■ Directive:
Quote the material below word for word, from the line containing "Where should I click to: Click the green" through the end of the material, leaving out the pictures.

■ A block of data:
========================================================================

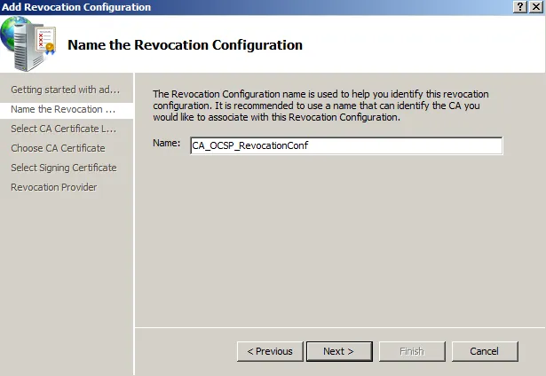
Task: Click the Revocation Configuration description paragraph
Action: pos(320,105)
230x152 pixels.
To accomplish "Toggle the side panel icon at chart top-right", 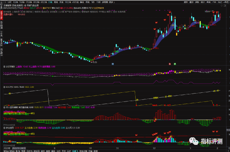I will point(225,5).
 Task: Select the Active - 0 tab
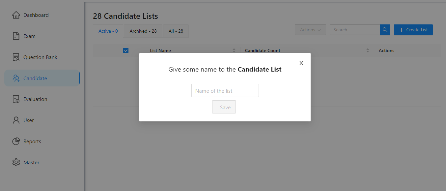point(108,31)
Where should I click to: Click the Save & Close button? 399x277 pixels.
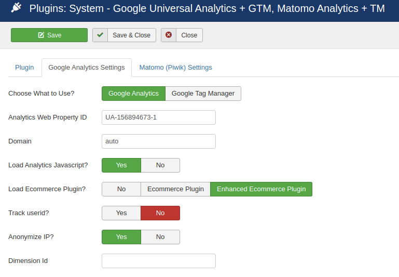131,35
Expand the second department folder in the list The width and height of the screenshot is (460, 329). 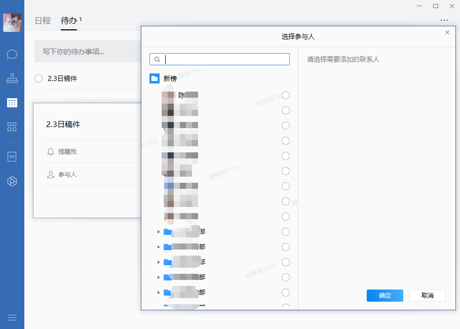(x=159, y=247)
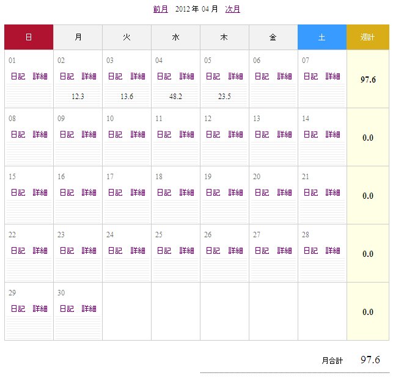Open 日記 link for April 10
Screen dimensions: 393x381
click(x=115, y=135)
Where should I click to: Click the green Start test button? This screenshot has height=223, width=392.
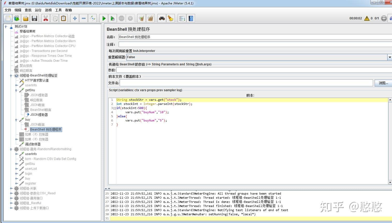[x=104, y=18]
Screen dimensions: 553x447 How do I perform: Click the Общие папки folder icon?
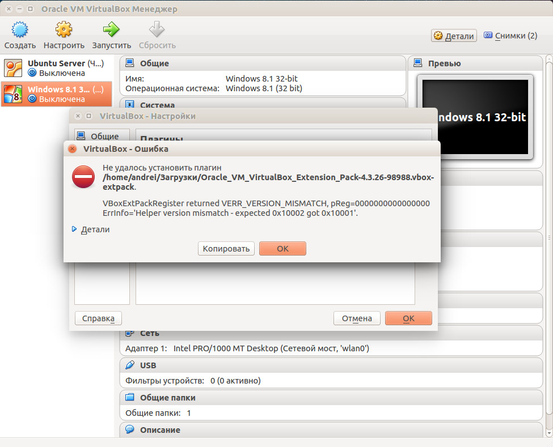130,398
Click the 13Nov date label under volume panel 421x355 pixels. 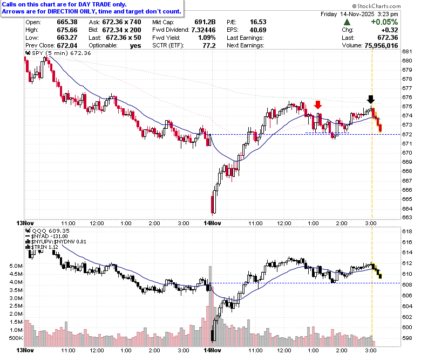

========================================================================

■ Finished task:
Where should I click to: Click the green Start test button? This screenshot has height=223, width=392.
[x=104, y=18]
Screen dimensions: 553x447 How do I perform: Click the Общие папки folder icon?
130,398
Click the 13Nov date label under volume panel 421x355 pixels. 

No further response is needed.